Ageism Awareness Day, which coincided with the United Nations’ International Day of Older Persons, is designed to draw attention to the existence and impacts of ageism in Australia.

Ninety percent of Australians believe that ageism exists in Australia, and 83 per cent believe that ageism is a problem.

Most Australians (63 per cent) report experiencing ageism within the past five years.

“Simple actions are among the strongest ways we can combat ageism, including the ways in which we portray older people,” Dow said.

The guide provides practical examples of how words, phrases, and images can better portray older people and combat ageism, particularly in research.

So, do the terms you use to describe a person or group of people challenge or perpetuate stereotypes about older people?

Maybe instead of saying ‘old person’, ‘the elderly’ and ‘seniors’, you could consider using ‘older person’ or ‘older people’ instead.

Could you be more specific and/or objective? So, instead of using ‘older participants’ or a ‘person who is physically challenged’ or institutionalised elderly’, you might consider saying ‘participants aged 65-85’ or ‘a person with a disability or ‘people living inresidential aged care’?

Combatting ageism is one of NARI’s strategic objectives and aligns with the World Health Organisation’s Global Strategy and Action Plan on Ageing and Health (2017).

Determinants of ageism against older adults: a systematic review, which was published in the International journal of environmental research and public health, said anyone who works with or for older people has a role to play in achieving this important goal.

Simple actions, it said, are among the strongest determinants of ageism, including the ways in which we portray older people.
_ _ _ _
[Exercises]:
1) Using the passage on ageism awareness, answer each question on its own line, labeled to match:
(a) What percentage of Australians believe that ageism is a problem?
(b) Which day did Ageism Awareness Day coincide with?
(c) In which journal was the systematic review on determinants of ageism published?
2) Reproduce word for word the portion of the passage on ageism awareness that begins at the words "The guide provides" and stops after "or ‘older people’ instead.".

[Data shown]:
_ _ _ _
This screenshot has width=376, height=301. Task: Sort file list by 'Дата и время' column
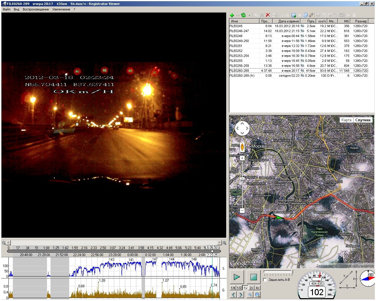[x=288, y=21]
_ _ _ _
[Solutions to each task]:
1)
(a) 83 per cent
(b) The United Nations’ International Day of Older Persons
(c) The International journal of environmental research and public health

2)
The guide provides practical examples of how words, phrases, and images can better portray older people and combat ageism, particularly in research.

So, do the terms you use to describe a person or group of people challenge or perpetuate stereotypes about older people?

Maybe instead of saying ‘old person’, ‘the elderly’ and ‘seniors’, you could consider using ‘older person’ or ‘older people’ instead.